本記事は、新井 亨氏の著書『トップ1%の富裕層が子どもに伝える 世界一のお金の教育』(KADOKAWA)の中から一部を抜粋・編集しています。
なぜ日本人はお金の話を避けて生きるのか
日本では、お金の話をすると、場の空気(雰囲気)が一気に変わります。収入の話をすれば「生々しい」と言われ、投資の話をすれば「危ないことをしている」と思われ、お金が増えた(稼げている)と語れば「自慢」と受け取られる。だから、多くの人が無意識のうちに、お金の話を避けるようになります。
これは個人の性格の問題ではなく、長い時間をかけて、日本社会に根付いた文化です。戦後の日本では、「真面目に働くこと」が最も尊い価値とされてきました。努力、忍耐、責任感は確かに、日本を支えてきた大切な美徳です。
しかし、その一方で、お金に関する話題は「欲深いもの」「下品なもの」として扱われるようになりました。

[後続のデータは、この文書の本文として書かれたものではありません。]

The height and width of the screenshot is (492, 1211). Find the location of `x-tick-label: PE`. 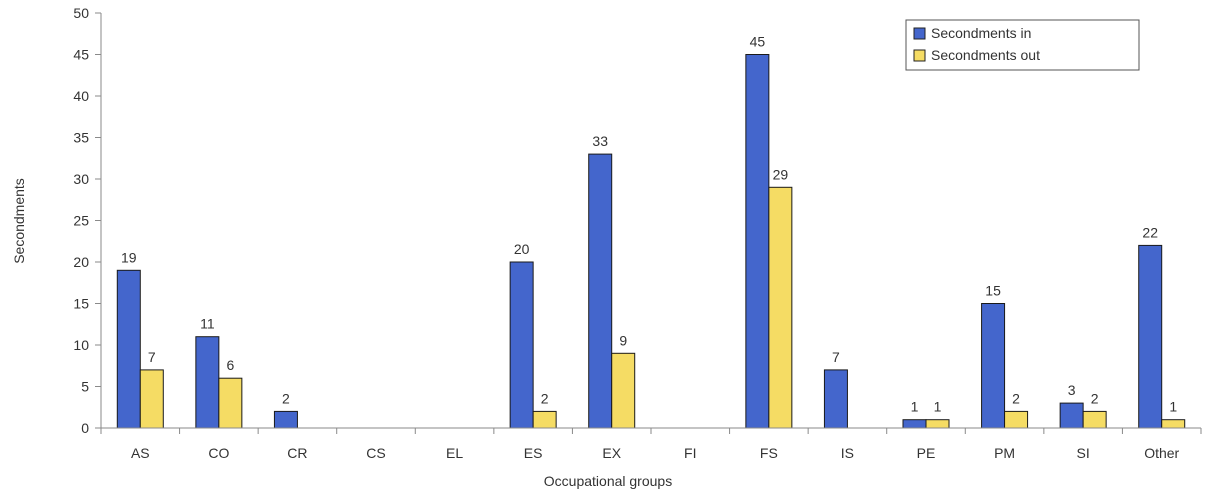

x-tick-label: PE is located at coordinates (926, 453).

お金を語るより、仕事の内容を語り、収入を語るより、努力について語り、「お金の話はしないのが普通」という空気が生まれました。
家庭でも同じで、親が子どもに対して、仕事の話はしても、収入の話はしない。生活費の話はしても、資産の話はしない。
「子どもが知る必要はない」とお金の話題は家庭の外へ追いやられてきました。
しかし、その結果、何が起きたでしょうか。
お金の話をしないまま大人になり、お金の知識を持たないまま社会に出て、働き始めてから初めて、税金の重さ、社会保険料の負担、生活費の現実に直面して絶望する。結婚して家庭ができて将来の不安が増えても誰にも相談できない。
お金の話をする文化がない日本では、気づけば、「分からないけど、とりあえず働く」という状態が当たり前になっていますが、とても危険なことです。

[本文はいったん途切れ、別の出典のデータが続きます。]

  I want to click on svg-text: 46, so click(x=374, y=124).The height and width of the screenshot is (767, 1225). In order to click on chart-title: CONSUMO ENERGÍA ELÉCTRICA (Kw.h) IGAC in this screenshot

なぜなら、お金は「知らない人ほど損をする」仕組みだからです。税金も、保険も、投資も、知識がある人は得をし、知らない人は損をする選択を続けます。
それでも、日本では「知らないこと」が恥ではなく、「お金の話をすること」の方が恥だと感じる人が多いため、お金の話を避ける文化は、子どもにもそのまま引き継がれます。
親が避けている話題は、子どもが社会人になっても無意識に避けるようになります。
お金の話はしない、投資の話はしない、収入や資産の話はしないまま大人になってしまうので、お金を扱う力が身につかないのは当然です。
ここで、少し厳しいことを言いますが、お金の話を避けるという行動そのものが、すでに「貧しくなる選択」になっているのです。
家庭でお金の話をしなければ学ばず、学ばないので増やすことができない。増やせなければ、労働収入のみに依存して働き続けるしかない。
この流れが、世代を超えて繰り返されてきました。そして今、その影響が社会全体に広がっています。働いても生活が楽にならず、その結果将来が見えず、お金の不安が消えない。不安はあるのに、お金の話は避け続けて後回し(考えないよう)にする。
これは、問題の根本を放置して直視しないまま生きることと同じです。お金は、汚いものでも、危険なものでもありません。人生を守るための道具であり、選択肢を広げる力です。
お金を理解しないままでは、子どもに未来を教えることはできません。家庭の中で、お金の話をして収入や支出の仕組みを共有し、投資や資産について一緒に考えるだけで、家庭の空気は変わります。
お金の話は隠すものではなく、学び、考え、扱うものだと伝わります。日本がもう一度豊かさを取り戻すために必要なのは、特別な制度でも、難しい政策でもなく、ただ家庭の中で、お金の話が普通になることです。
億りっ子が育つルール
お金の話を避ける家庭では、お金の力は育たたず、豊かさを遠ざける。